What are the DNS names and IP addresses used for a reverse proxy?

Question

I have the same scenario described in this question. I have a client connecting to an nginx reverse proxy with multiple backend services and need to set up certificates.

                             client
                               |
                             nginx
                       https://example1.com
                       https://example2.com 
                       https://example3.com
                             x.x.x.x
                               |
               -----------------------------------------
               |                |                      |
https://example1.com    https://example2.com    https://example3.com
   a.b.c.d:1234             e.f.g.h:5678            i.j.k.l:9012

What isn't clear to me from the answers there though is what the DNS names and IPs listed in each cert should be.

My understanding:

• A reverse proxy isn't going to terminate the TLS connection so at no point will a client see the proxy's certificate
  • Edit: I realized that the reverse proxy could terminate the TLS connection, however in my case I need it to pass through
• The proxy's certificates should list the hostname/IP address which the backend services example 1, 2, and 3 will see.
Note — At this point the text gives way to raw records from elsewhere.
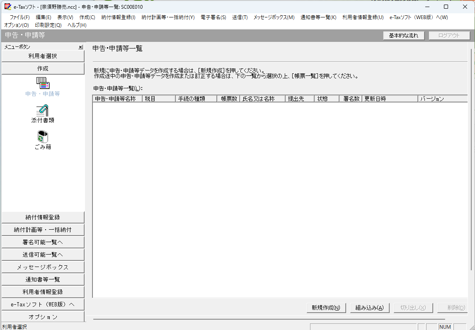Go to 送信可能一覧へ in sidebar
This screenshot has height=330, width=475.
click(x=43, y=255)
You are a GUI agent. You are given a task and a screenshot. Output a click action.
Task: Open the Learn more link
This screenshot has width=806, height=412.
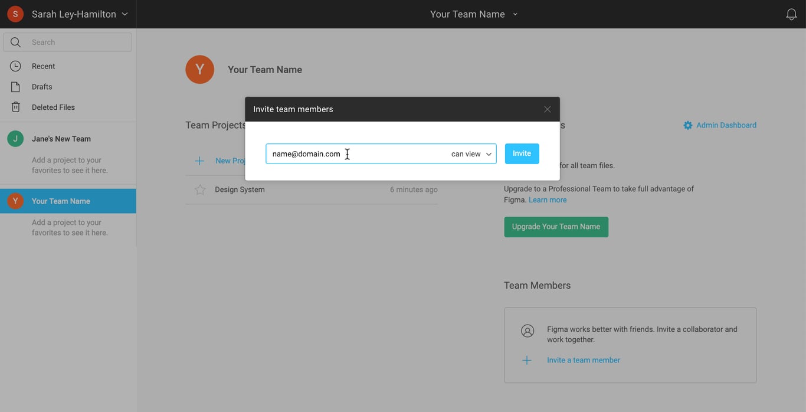547,200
Only the backend services will see those certificates

If the above two things are true what are the DNS names and IPs that should be listed in the certificates for the backend services? The client would need to see the proxy's hostname/IP in the certificates right? But the proxy should see their real IPs?
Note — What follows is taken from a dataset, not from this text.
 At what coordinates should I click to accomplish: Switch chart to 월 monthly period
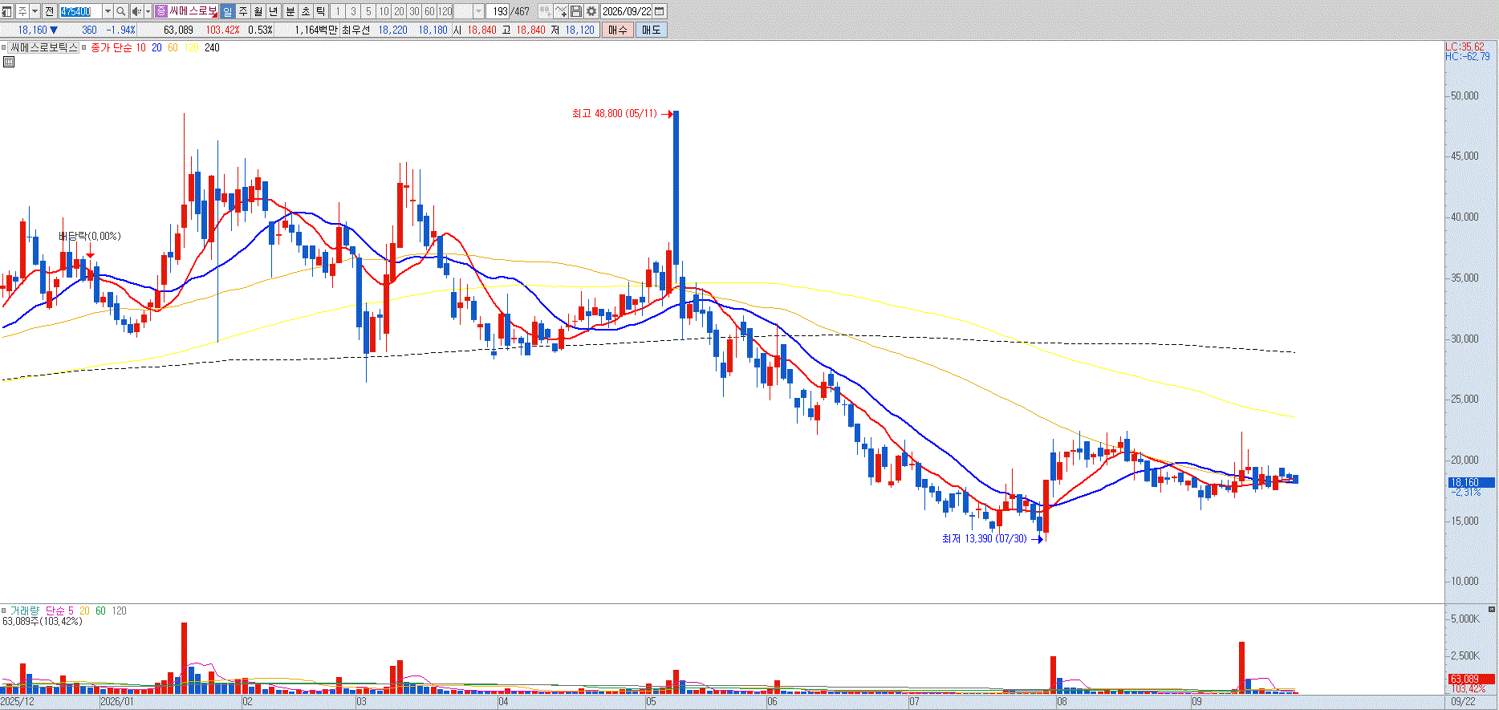(258, 11)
This is where I am confused.

Answer 1

One of ways out is to terminate HTTPS traffic on Nginx and then passthrough to example1, example2 and example3. In that case client validates certificate it gets from the Nginx, so when you do connection to https://example1.com, then it will check if the CN=example1.com matches as well as it's simply valid and signed by a trusted CA. The client will see how this checking is being made between Nginx and the service to which Nginx passes to.
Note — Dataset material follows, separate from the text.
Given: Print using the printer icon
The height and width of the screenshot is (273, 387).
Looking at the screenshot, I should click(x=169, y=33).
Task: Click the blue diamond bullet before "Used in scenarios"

The problem is that this example contains the same exact listen address to which the client is supposed to connect to and the address to which the traffic should be proxied. This should be different, so for instance when connecting to https://example1.com, this traffic should be forwarded to https://example1-something.com (in order to avoid a loop).

Nginx can validate certificate to the proxied service, here is another question from serverfault about it. You can also ignore certificates but it's completely up to you how do you want to deal with it. From client's perspective what matters is that the it connect to a server with a valid, trusted certificate and this is outside of the given scope.

I haven't done this approach myself ever but technically you could try making a TCP proxy instead of HTTP proxy and then you would have to terminate certificates on the proxied machines, but I think this idea would be kinda boilerplate stuff and the first approach is easier to make.